# Robustly wrong? New methods for cleaning survey data on incomes: Guest post by Martin Ravallion

## This page in:

Survey responses to questions on incomes (and other potentially sensitive topics) are likely to contain errors, which could go in either direction and be found at all levels of income. There is probably also non-random selection in terms of who agrees to be interviewed, implying that we get the weights wrong too (as used to "gross-up" the sample estimates to the population).

Naturally we do not know a lot about the extent of these errors, though we do know they have implications for measures of poverty and inequality, as often used in assessing development impact. Some statistics are more robust than others to data contamination. Alas, standard inequality indices are not particularly robust, and may even be quite sensitive to errors in measuring incomes. (For a recent discussion see the paper by Frank Cowell and Emmanuel Flachaire in the Journal of Econometrics 2007.)

Understandably, analysts have often asked: what might be done to “clean” the data before calculating the poverty or inequality measures, so as to obtain more reliable measures?

Amongst many interesting sessions at the International Statistical Institute’s 58^{th}World Congress in Dublin in August there was a presentation of five papers from the AMELI project. AMELI is a cute acronym for (not-so-cute) “Advanced Methodology for European Laeken Indicators.” The project is based at University of Trier in Germany but brings together a team of statisticians across a number of European universities and governmental statistics offices. Their common aim is to find better ways of cleaning socio-economic data on incomes for measuring poverty and inequality—notably the income-based measures within the European Council’s set of so-called "Laeken indicators" of poverty and social inclusion. The AMELI project is funded by the European Commission. The session at the ISI conference was organized by Beat Hulliger from the University of Applied Sciences, Switzerland.

The AMELI researchers are coming up with some ingenious methods of cleaning “data that do not look good” (as one presenter in the ISI session put it). There are some curve-fitting models for income distributions (using both established parametric and new semi-parametric methods). Such methods have long been used with grouped data. But the idea here is different. By these methods, the actual data points are replaced by the model-based predicted values even when the micro-data are available. For example, one paper studied the fit of the Generalized Beta Type 2 distribution, while another paper was concerned with fitting of a Pareto distribution to the upper tail. (The Cowell- Flachaire paper proposed a semiparametric method for this purpose and showed that it is less sensitive to errors.)

Other work presented in the ISI session used an “epidemic algorithm” to detect outliers and impute seemingly better values.

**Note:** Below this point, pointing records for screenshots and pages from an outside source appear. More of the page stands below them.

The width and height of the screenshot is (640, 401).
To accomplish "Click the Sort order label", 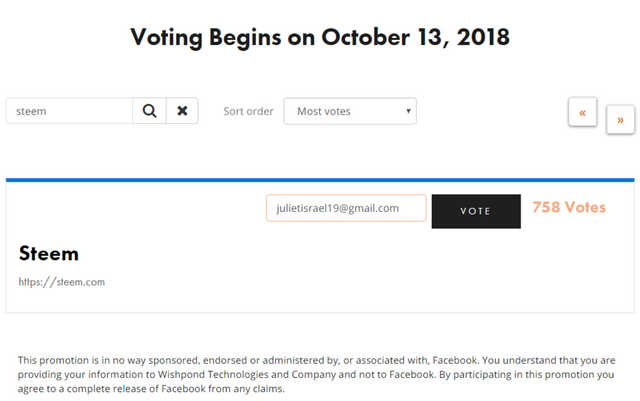I will 248,111.
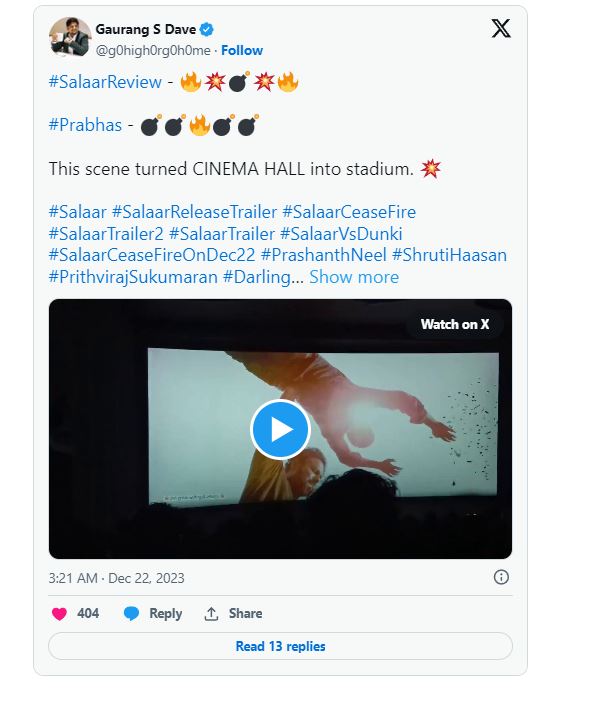Open the Read 13 replies button
The height and width of the screenshot is (702, 603).
(280, 646)
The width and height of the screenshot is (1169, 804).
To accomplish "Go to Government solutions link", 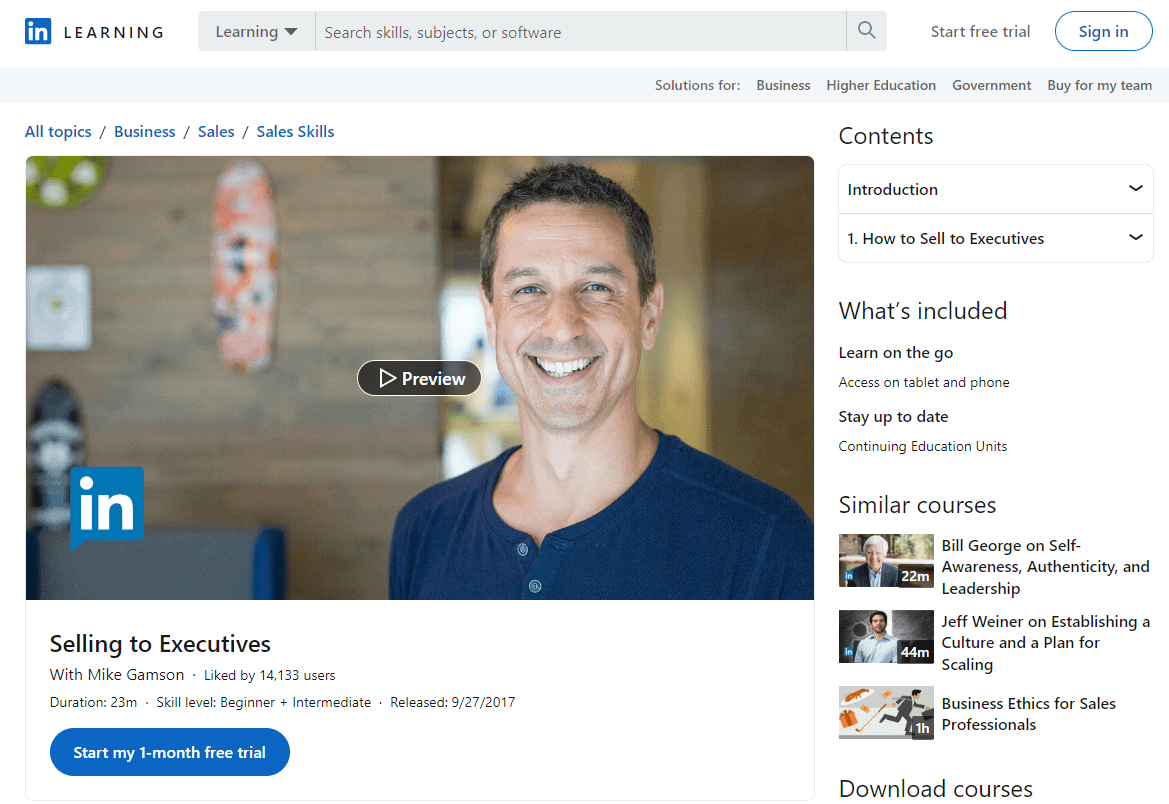I will [991, 85].
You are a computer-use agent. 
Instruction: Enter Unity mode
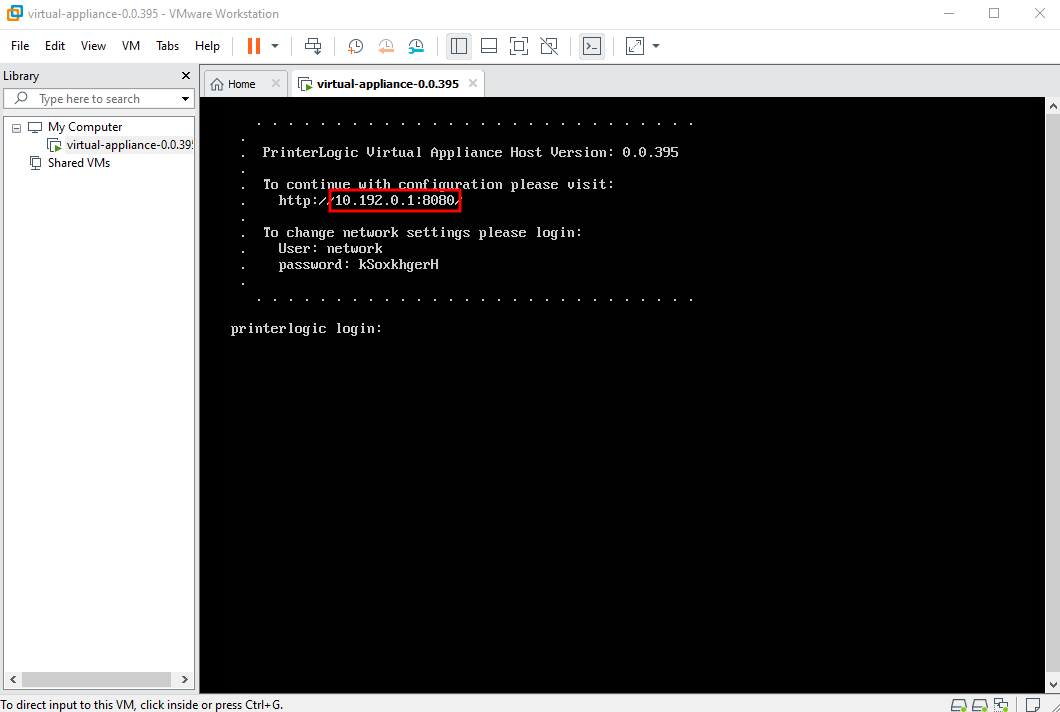tap(549, 45)
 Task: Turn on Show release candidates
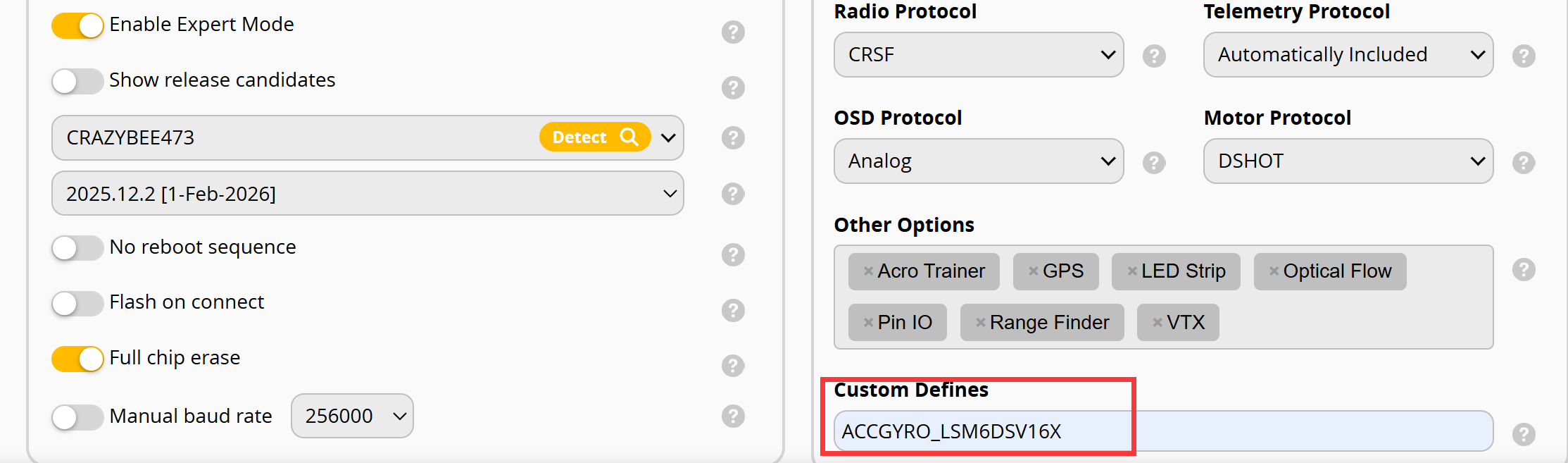click(77, 81)
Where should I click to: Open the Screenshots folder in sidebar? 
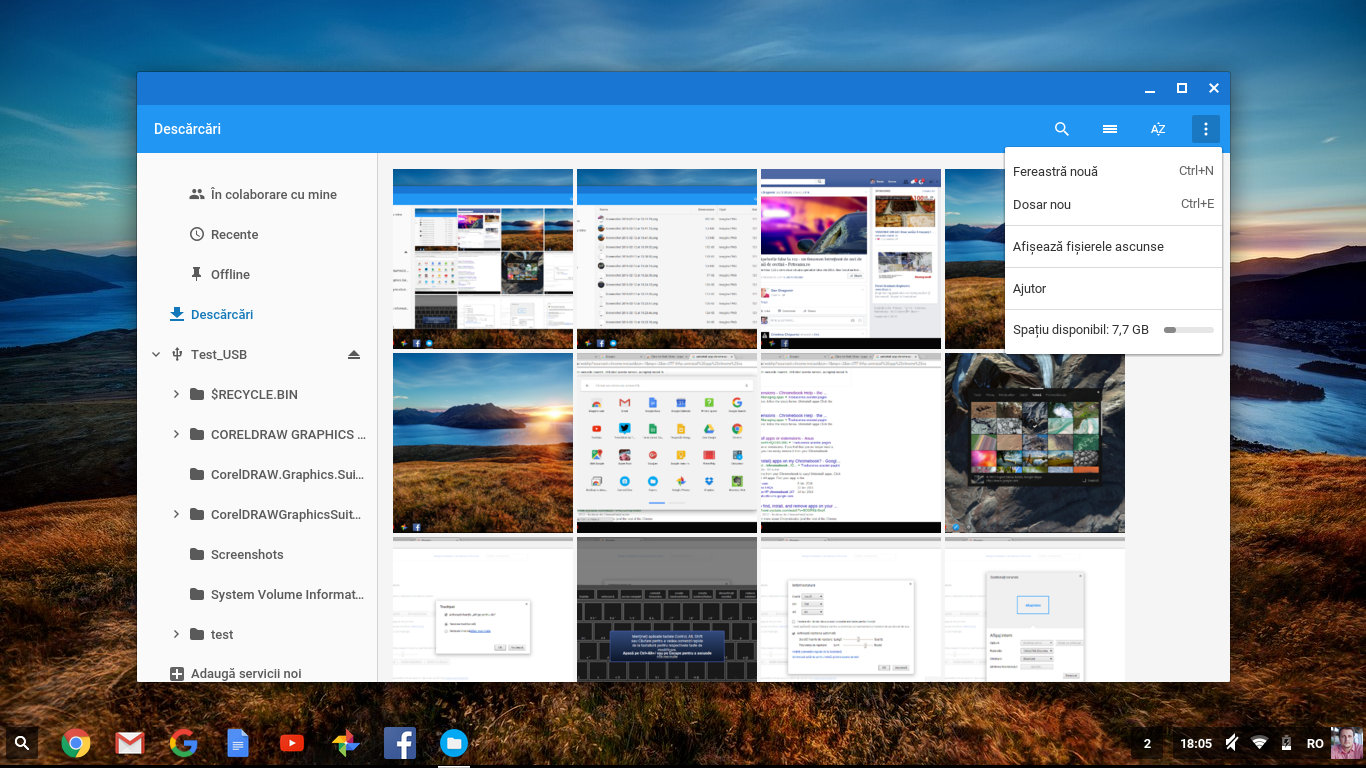pyautogui.click(x=247, y=555)
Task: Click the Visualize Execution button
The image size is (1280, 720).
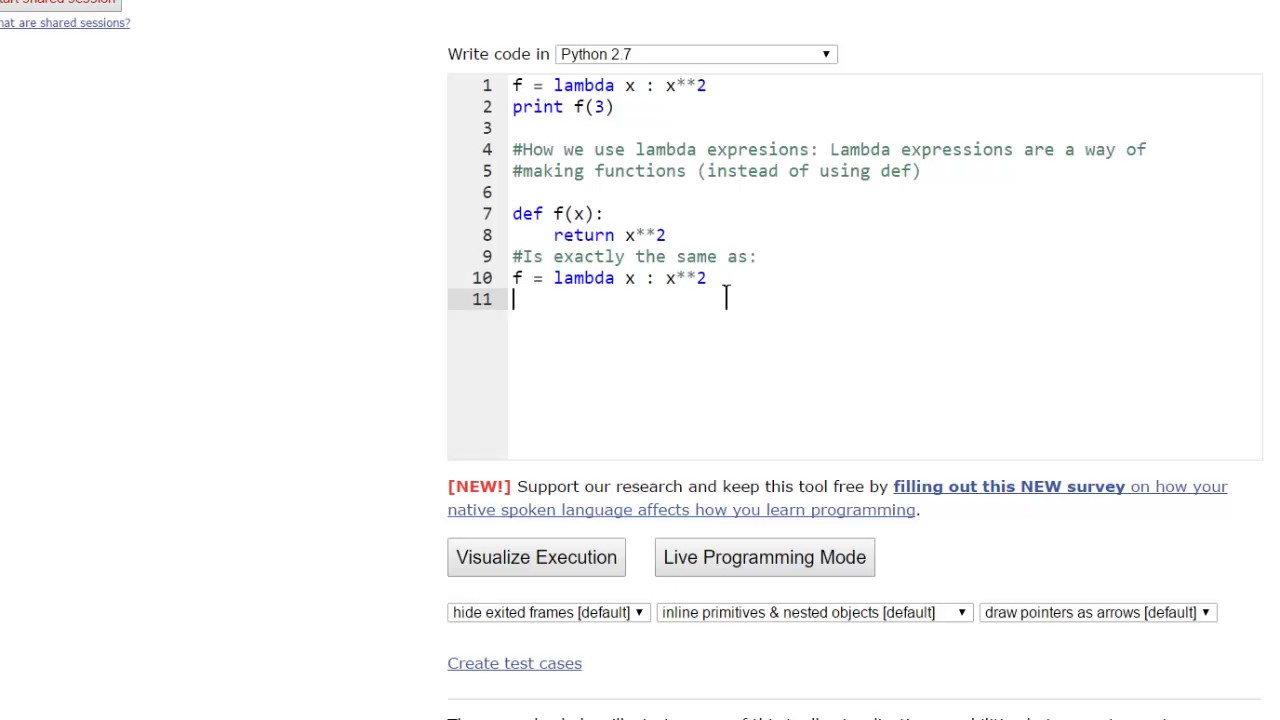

This method simulates an epidemic in the cloud of data points on incomes. Starting in the middle, the epidemic spreads through the point cloud by infecting the close data points first, with those points that are infected late being deemed to be “outliers” that are “corrupting” the implied poverty and inequality measures. The idea comes from a paper by Cédric Béguin and Beat Hulliger in the Journal of the Journal of the Royal Statistical Society Series A, 2004. A paper by Hulliger and Tobias Schoch presented at the ISI session proposed a reverse epidemic algorithm, which uses the same idea for imputing a seemingly better value for the supposed outlier, by starting a new epidemic at each outlier and using the earliest infected units for imputation. (I found a version of their presentation here.)

There are some nagging questions left begging in all this. How do we know that predicted values from a model calibrated to the survey data are better than the actual data? How do we know that the extreme values for incomes that are detected by methods such as the epidemic algorithm are really errors? How do we know that these high reported incomes are too high? While we can agree that inequality indices over time may be “under-smoothed,” given measurement errors, how do we know just how smooth they should be? Could we even “smooth-away” important economic changes and shocks with distributional impacts?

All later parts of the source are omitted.